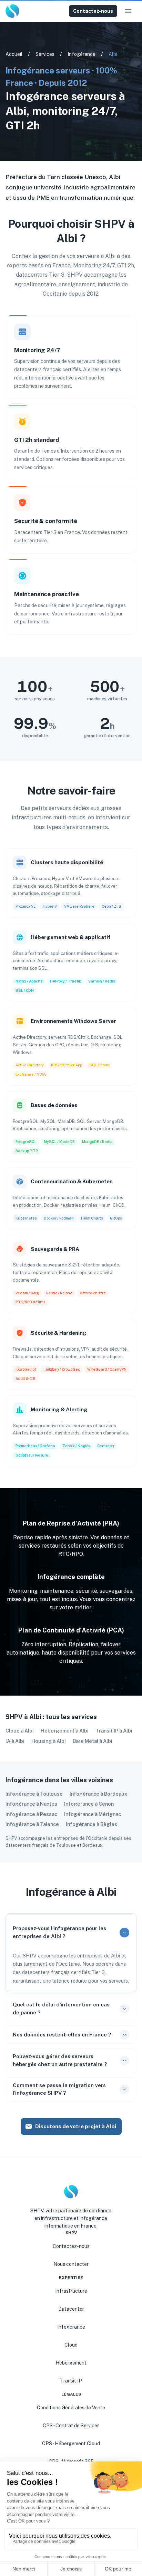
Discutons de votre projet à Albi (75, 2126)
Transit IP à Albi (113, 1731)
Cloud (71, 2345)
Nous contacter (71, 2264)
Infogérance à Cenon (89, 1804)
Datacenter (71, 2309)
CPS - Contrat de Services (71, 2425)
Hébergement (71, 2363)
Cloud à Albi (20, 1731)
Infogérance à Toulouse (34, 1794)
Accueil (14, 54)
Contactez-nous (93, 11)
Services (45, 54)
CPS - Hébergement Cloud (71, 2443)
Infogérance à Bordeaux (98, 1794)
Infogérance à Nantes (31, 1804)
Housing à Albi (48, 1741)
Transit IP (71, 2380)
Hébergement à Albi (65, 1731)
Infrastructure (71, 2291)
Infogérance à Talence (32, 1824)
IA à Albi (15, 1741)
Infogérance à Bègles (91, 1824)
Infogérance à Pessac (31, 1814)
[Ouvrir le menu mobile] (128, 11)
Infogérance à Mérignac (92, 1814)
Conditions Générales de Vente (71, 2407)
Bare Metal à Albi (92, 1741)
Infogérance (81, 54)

########

WHAT YOU SHOULD DO:
Could you return exactly the stretch of the data above that starts at the line with "Services (45, 54)" and ends at the line with "Infogérance à Pessac (31, 1814)", both lines included?

EXPECTED OUTPUT:
Services (45, 54)
CPS - Hébergement Cloud (71, 2443)
Infogérance à Bordeaux (98, 1794)
Infogérance à Nantes (31, 1804)
Housing à Albi (48, 1741)
Transit IP (71, 2380)
Hébergement à Albi (65, 1731)
Infrastructure (71, 2291)
Infogérance à Talence (32, 1824)
IA à Albi (15, 1741)
Infogérance à Bègles (91, 1824)
Infogérance à Pessac (31, 1814)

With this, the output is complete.